Pulmonologist Robert Loddenkemper also thinks quitting is worth it even in old age: "It's never too late to stop." Exhalation measurements already showed in 1977, That abstinence, even at the age of 65, can delay death and disability by about five years. With smoking cessation at age 45, the delay is about ten years.
Also on the cardiology side, it is advisable to say goodbye to the smoke. Quitting smoking after bypass, which is usually performed on elderly patients, extends the life expectancy of studies by three years, says Helmut Gohlke of the German Cardiac Stirrer Board of Directors. "The stopping effect is greater than the intervention."
Because nicotine is a very potent drug, quitting smoking is very difficult in the long run.
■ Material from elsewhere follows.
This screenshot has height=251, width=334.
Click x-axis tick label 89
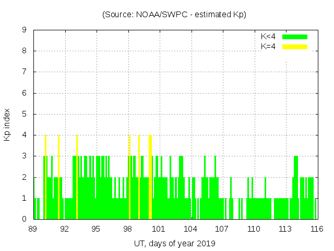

Withdrawal was associated with irritability, sweating and poor sleep – symptoms that stopped after one to two weeks, Mons says. Mental addiction is even more of a problem. Smoking is associated with certain everyday situations, such as a coffee cigarette or while waiting for a bus, so you are constantly seduced. Apples or chewing gum as a substitute can help. Mons advises quitting courses. Their doctor and family doctors would have to relate to each other, but even better.
Quitting Glimmstängel is not easy for smokers in this country, according to Mons. "Germany is the only country in the EU where cinema and outdoor advertising, as well as cigarette distribution at events, are allowed." As a reason, Mons doubts the power of the tobacco lobby. Although tobacco is hardly grown in Germany, it is one of the largest tobacco importers and the largest exporter of cigarettes, according to Mons. In addition, they exist in Germany because it is the largest manufacturer of cigarette manufacturing machines. Cardiologist Gohlke agrees with a DKFZ expert. There is virtually no commitment to smoking in the Bundestag and the Ministry of Health.
The most promising way of reducing or eliminating smoke is, according to Mons., A wallet. Consumer billing should be more painful after homeopathic doses than the tobacco tax increase in 2005. At that time, the number of smokers decreased significantly, and young people did not even come up with ideas. Mons argues for a further significant increase: "A ten percent tax increase brings a five percent drop in spending."
Unfortunately, former federal chancellor and chain smoker Helmut Schmidt has always ignored the findings on the health effects of smoking, said Loddenkemper, a former president of the German Society for Pneumology and Respiratory Medicine. His public appearances with a cigarette in his hand were counterproductive. "I don't want to know how many seniors he stopped." Schmidt died in 2015 at the age of 96 – the consequences of circulatory disorders are colloquially known as the smoker's leg.